◆ **Set task 1**
In the post about dense encoding, what cap on bit usage relative to packed bits encoding was set when dense encoding was enabled more often?
◆ **Set task 2**
Proceed with the post about dense encoding from its last line, carrying it forward.

The results are kind of noisy -- on re-running AndHighHighDayTaxoFacets
didn't show much change but there was a ~8.4% regression for AndHighMedDayTaxoFacets
, and the cast of characters on the Plus side also look somewhat different
I tried increasing the usage of dense encoding by enabling it when it would consume up to 3/2 as many bits as packed bits encoding, rather than using it only when it would use up to the same amount. The wikipedia index produced is larger than the first candidate but still smaller than the baseline. Query performance does seem somewhat improved. I'm going to stop posting walls of numbers here until I have a chance to try some further improvements:
- writing only the bytes needed rather than full-width longs
- possibly we can save some time in advance by combining bit-counting with finding the next set bit
- Maybe there is a way to save the overhead of the conditionals that determine which block encoding to decode. EG by introducing a block-reader although then we might get another function call overhead in place of the conditional
- I want to test with other Amazon indexes as well
- It would be nice to have a theory about why the faceting test cases seem to see worse perf. I guess they are different in that they do not use top-N collection, so no score-based skipping?

◆ **Source data**
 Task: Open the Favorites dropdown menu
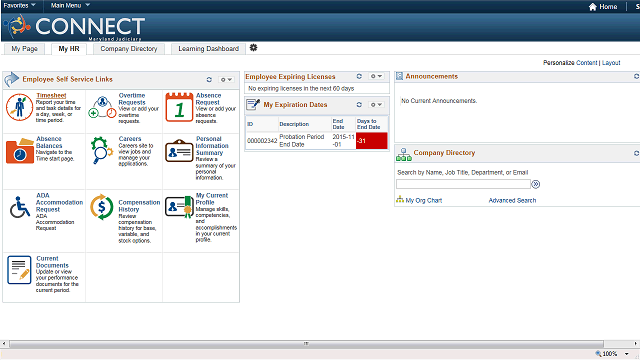tap(19, 5)
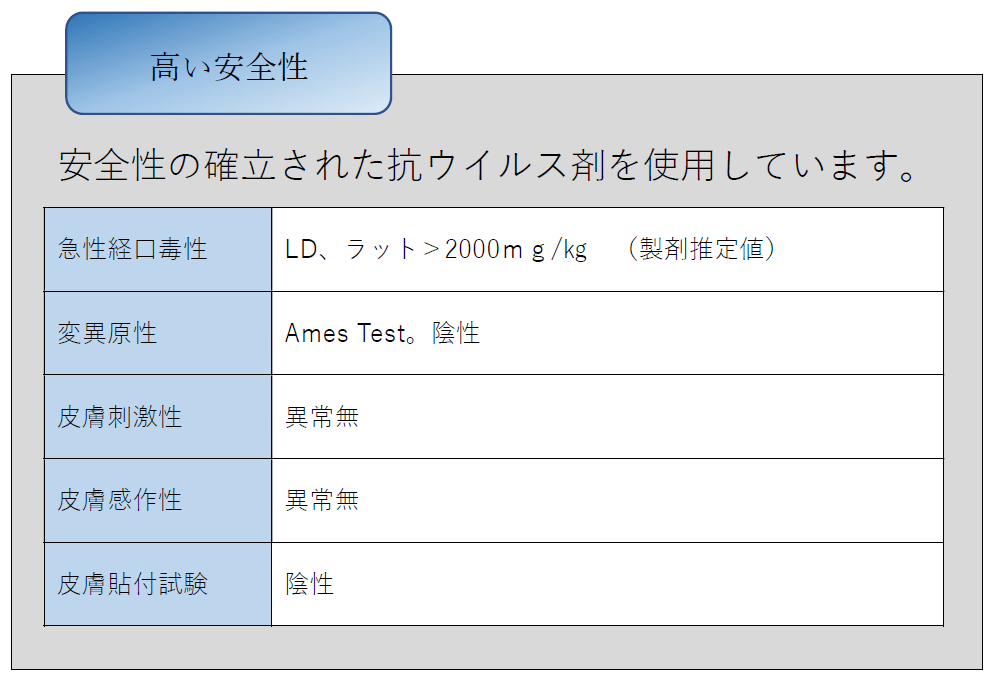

◆ **Expected answer 1**
Dense encoding was enabled when it would consume up to 3/2 as many bits as packed bits encoding.

◆ **Expected answer 2**
I am seeing CheckIndex gets a handle on an EverythingEnum (and other enums) over a test field indexed with no positions and no freqs.
Hmm, does CheckIndex
pull all the various enums (docs only, docs+freqs, docs+freqs+positions, etc.) when testing? That might be a checking gap if not.
also -- the slowdown for AndHighHighDayTaxoFacets counters the overall trend. I wonder what's going on there.
Wait -- this task got faster right? And some others got slower, e.g. OrHighNotLow
?
oh dear you are correct - I was reading this table backwards! OK, so perhaps this "optimization" is not really helping very much at query time. Still it might be possible to squeeze some more juice from it.
I really love this idea! And it's wild that it's net/net reducing enwiki
index size even at higher than expected cutover to dense encoding criteria!